● Data items
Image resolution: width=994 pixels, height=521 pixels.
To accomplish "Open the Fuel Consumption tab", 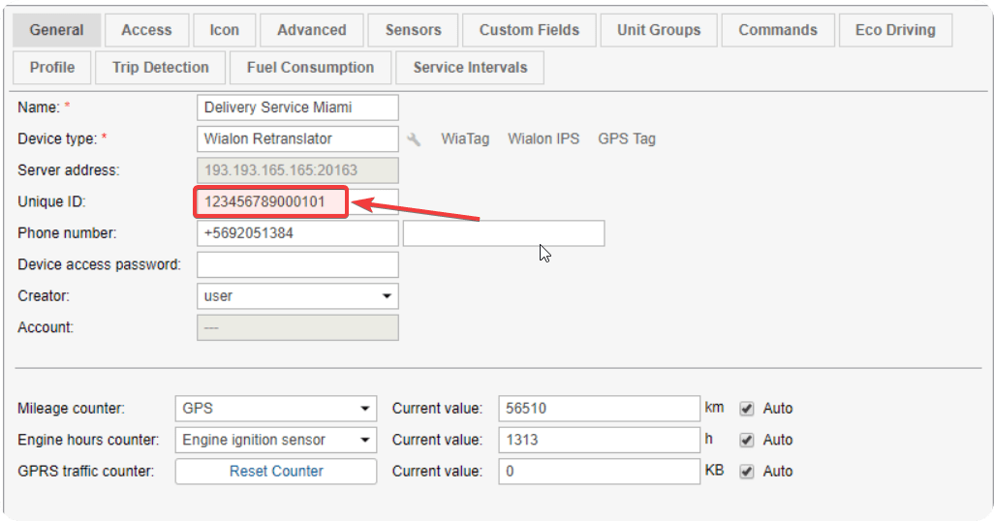I will [310, 67].
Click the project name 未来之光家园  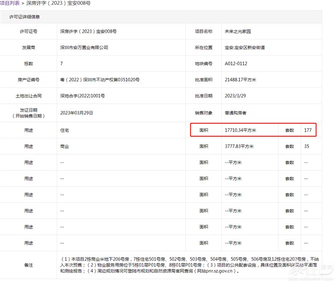tap(238, 31)
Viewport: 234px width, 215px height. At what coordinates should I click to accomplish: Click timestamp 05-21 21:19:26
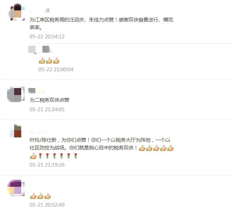tap(47, 165)
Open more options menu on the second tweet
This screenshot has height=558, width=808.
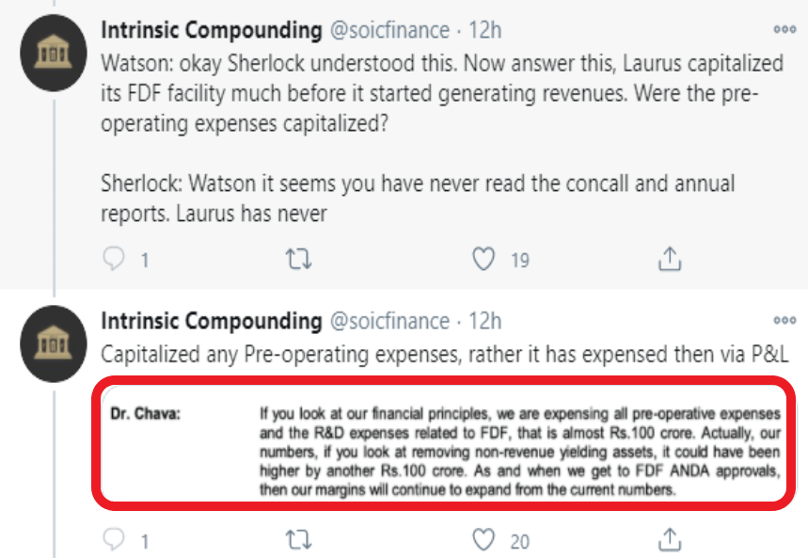[784, 321]
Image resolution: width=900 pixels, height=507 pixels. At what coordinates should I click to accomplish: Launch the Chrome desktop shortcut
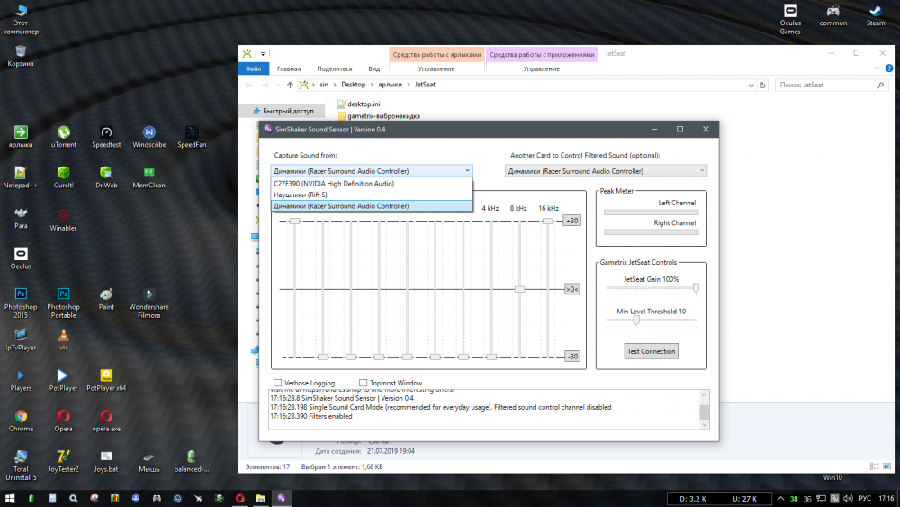pyautogui.click(x=21, y=416)
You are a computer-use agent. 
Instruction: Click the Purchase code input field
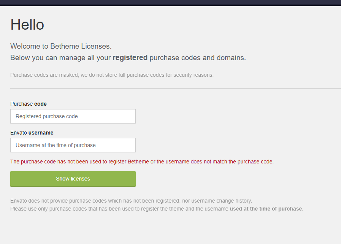(x=73, y=116)
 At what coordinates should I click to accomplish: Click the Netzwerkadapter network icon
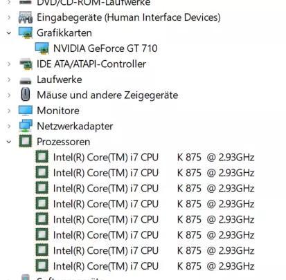coord(26,126)
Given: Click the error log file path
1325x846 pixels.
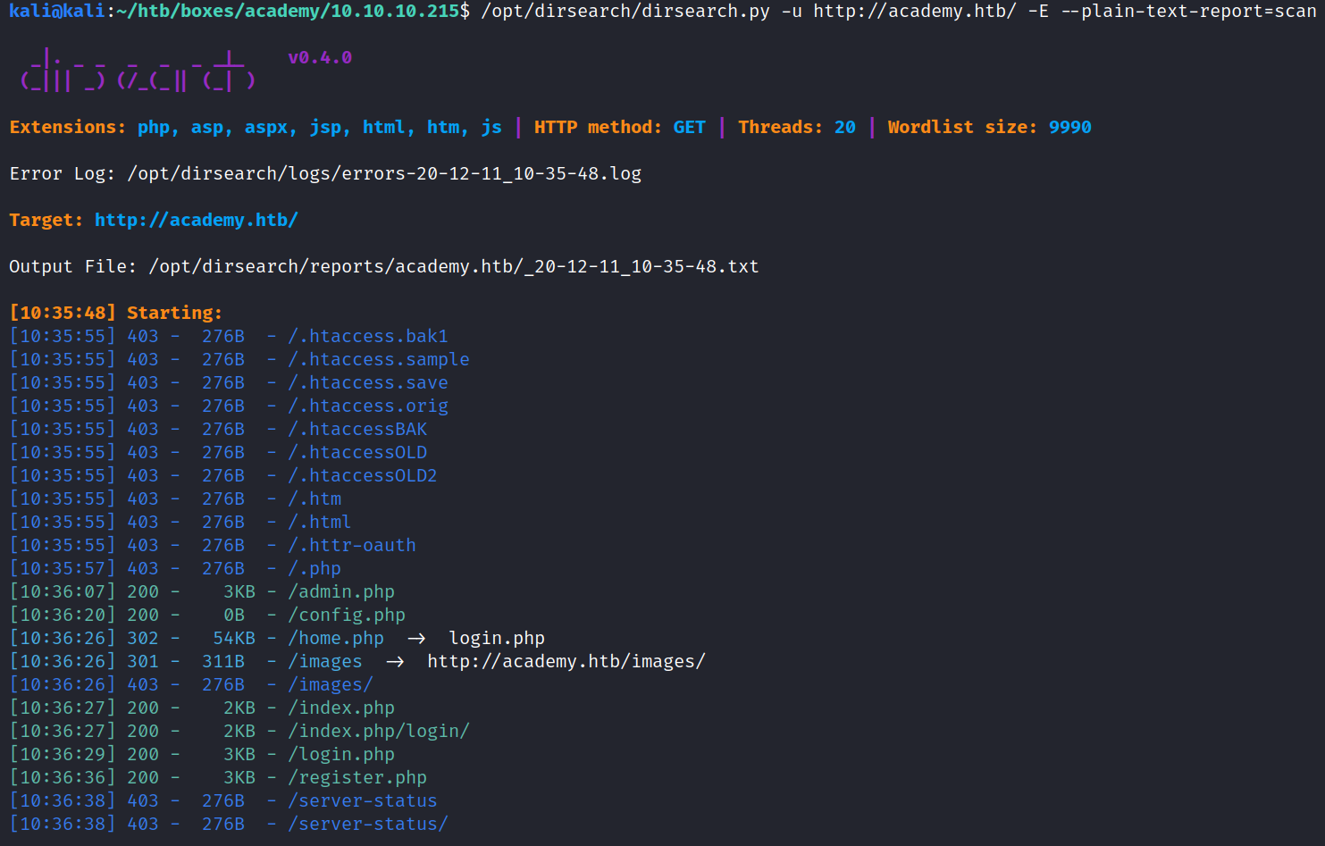Looking at the screenshot, I should coord(383,173).
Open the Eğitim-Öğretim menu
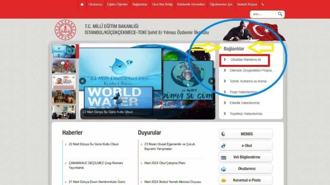 [x=117, y=5]
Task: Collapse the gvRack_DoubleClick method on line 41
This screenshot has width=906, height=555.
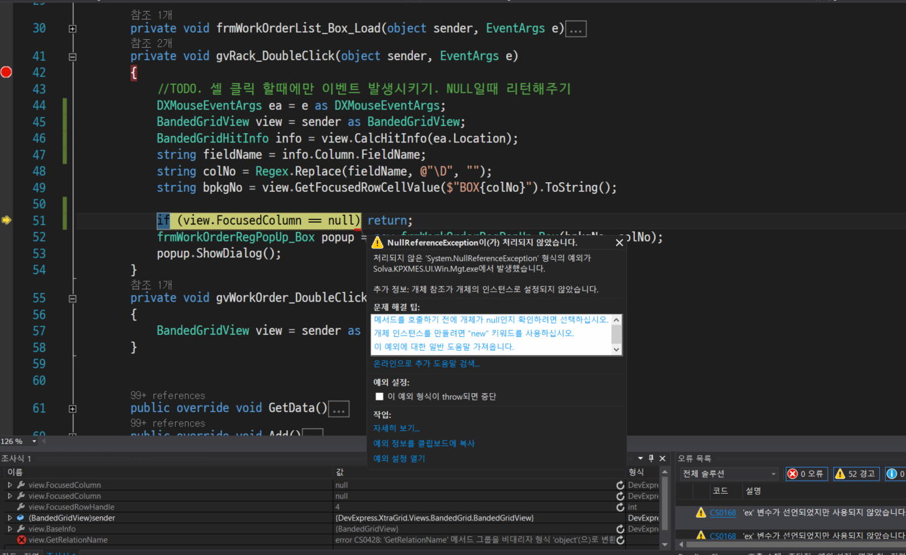Action: (x=73, y=57)
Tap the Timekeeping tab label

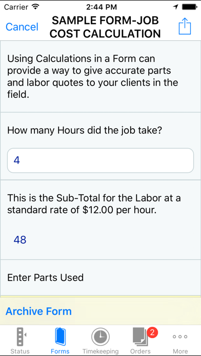pos(101,351)
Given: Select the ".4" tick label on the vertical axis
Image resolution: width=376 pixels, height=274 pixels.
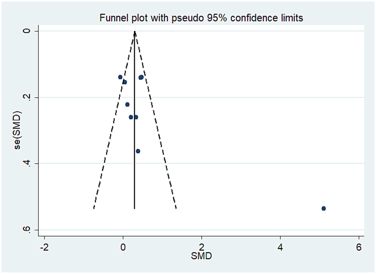Looking at the screenshot, I should 26,164.
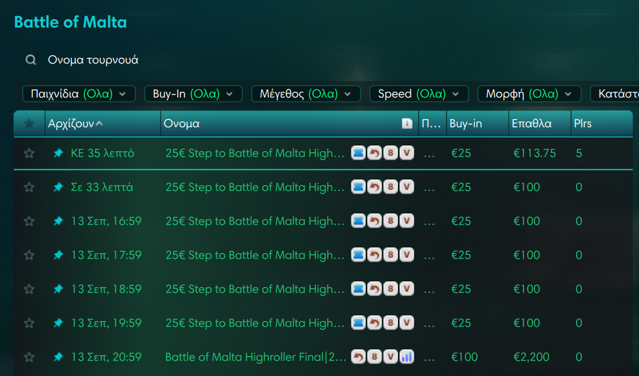Screen dimensions: 639x376
Task: Click pin icon on Σε 33 λεπτά row
Action: tap(58, 187)
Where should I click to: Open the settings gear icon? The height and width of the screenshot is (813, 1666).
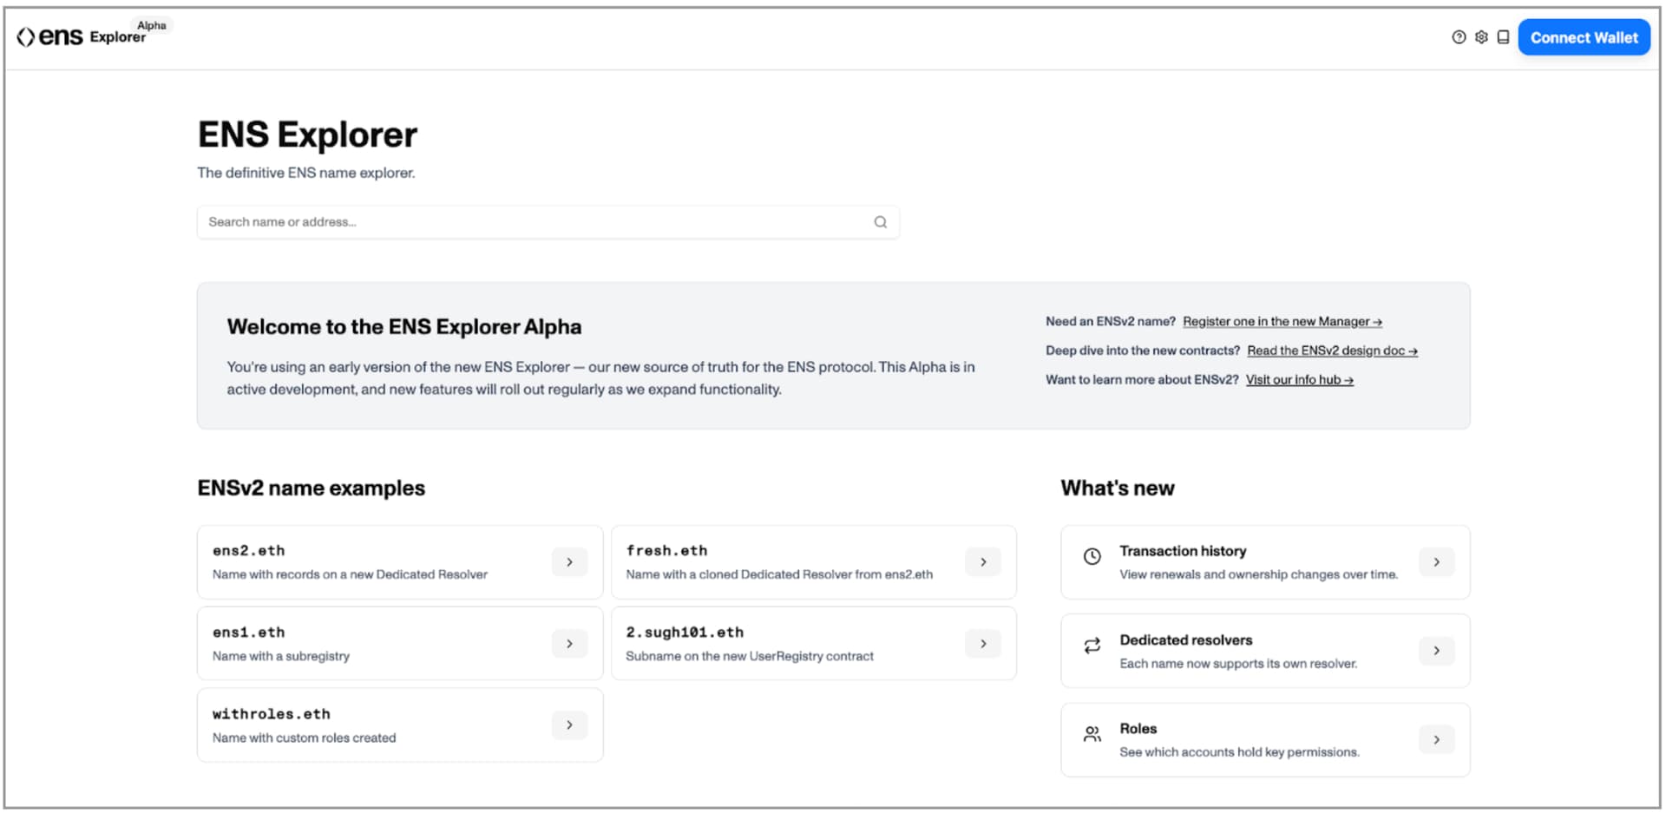1481,37
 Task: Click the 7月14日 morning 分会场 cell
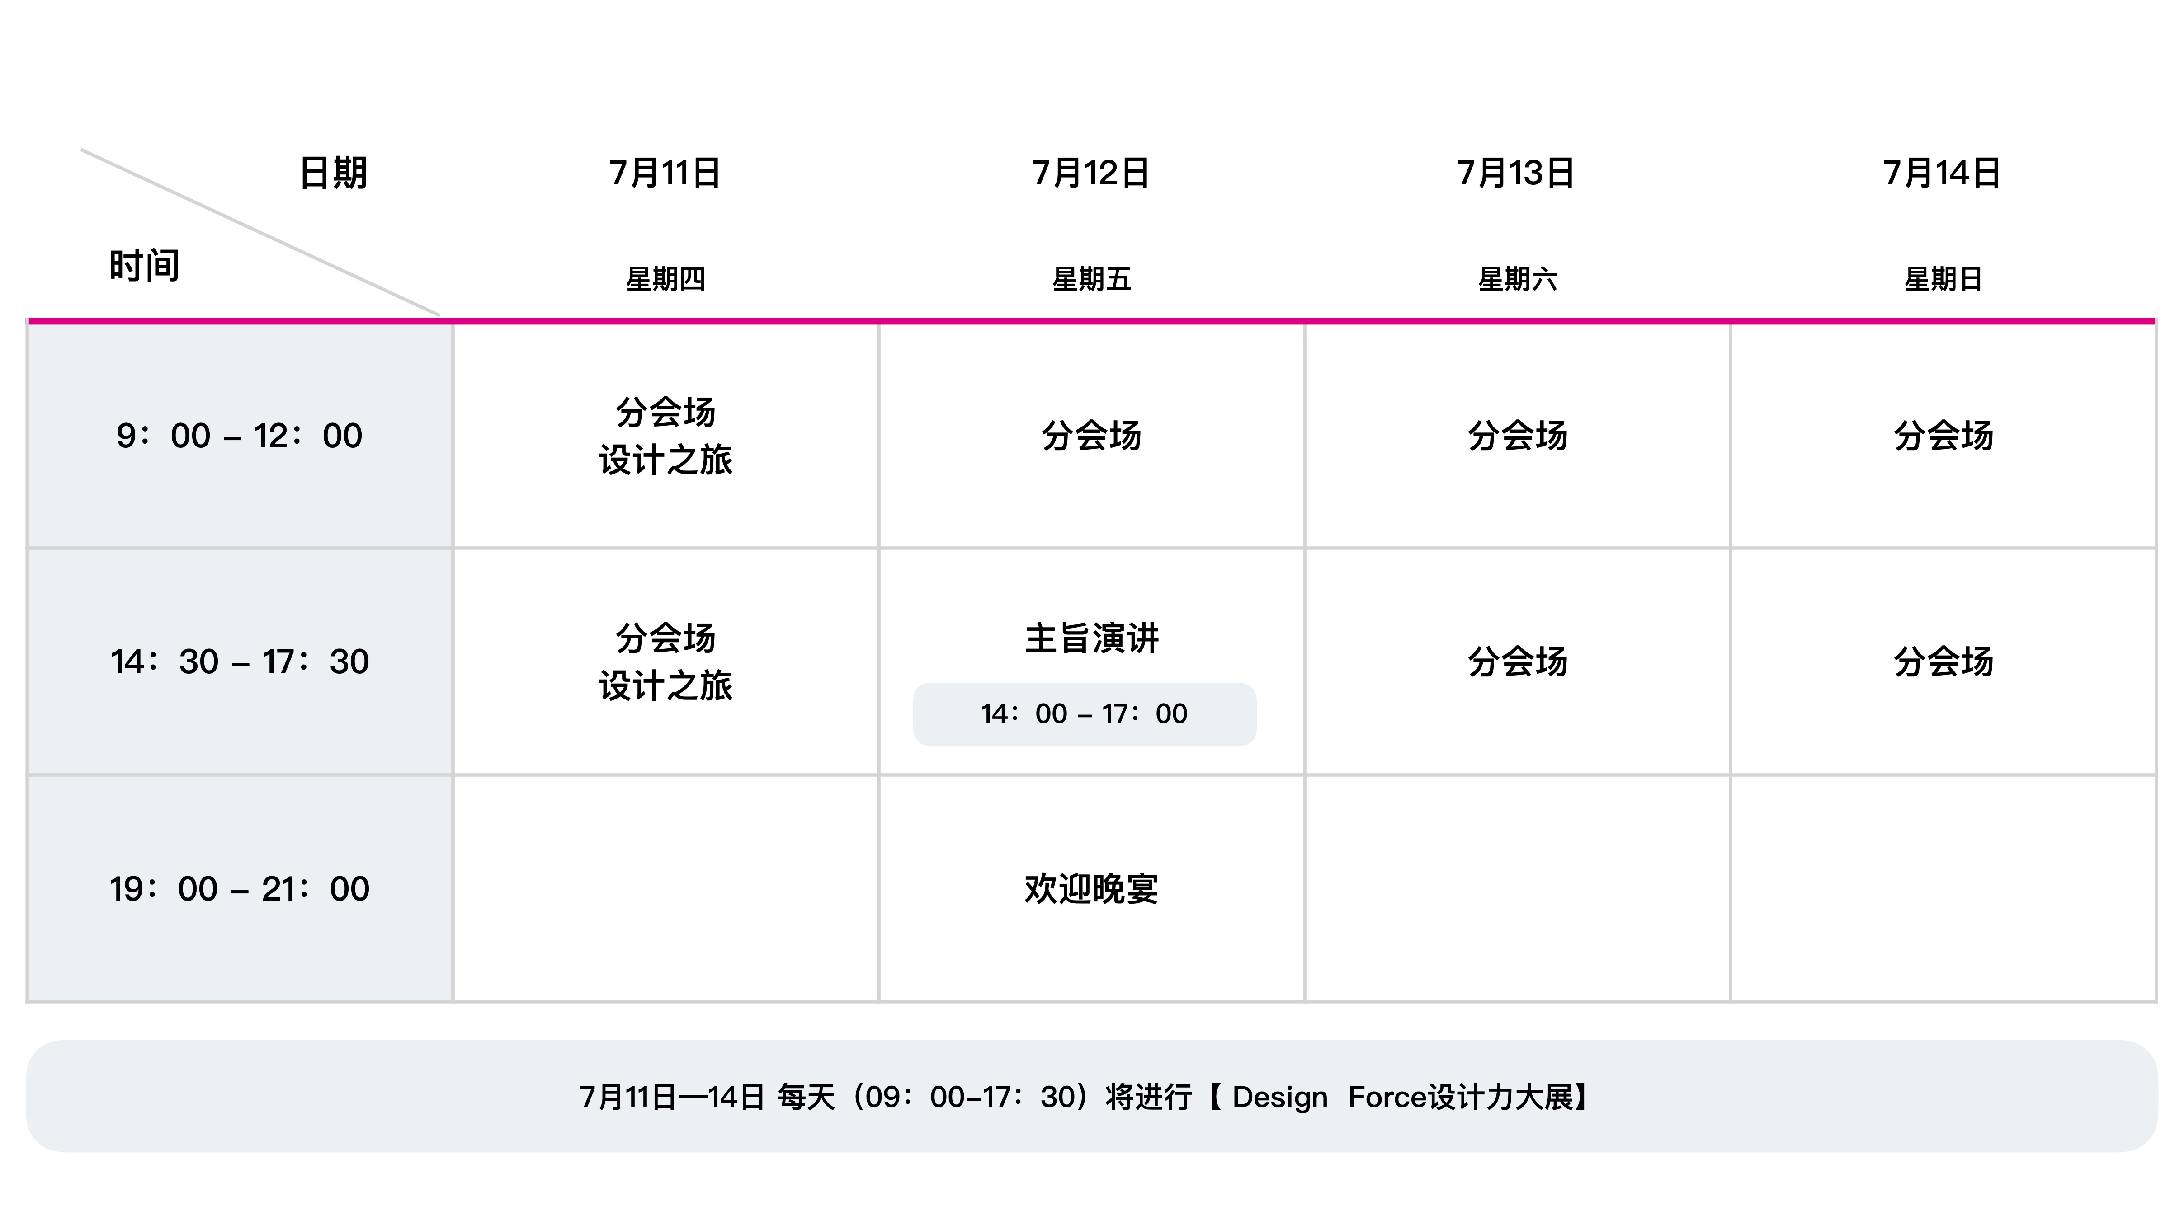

● What is needed
When copying from the data above, begin at the line containing "At what coordinates should I click to accomplish: Click the" and end at the line containing "Given: Select the"; return those lines exactly and leave all pictures behind.

● Task answer
 At what coordinates should I click to accomplish: Click the Netzwerkadapter network icon
coord(26,126)
Given: Click the error log file path
1325x846 pixels.
Looking at the screenshot, I should coord(383,173).
Open the Eğitim-Öğretim menu
 [x=117, y=5]
Task: Collapse the gvRack_DoubleClick method on line 41
This screenshot has width=906, height=555.
Action: (x=73, y=57)
Tap the Timekeeping tab label

pos(101,351)
Given: Select the ".4" tick label on the vertical axis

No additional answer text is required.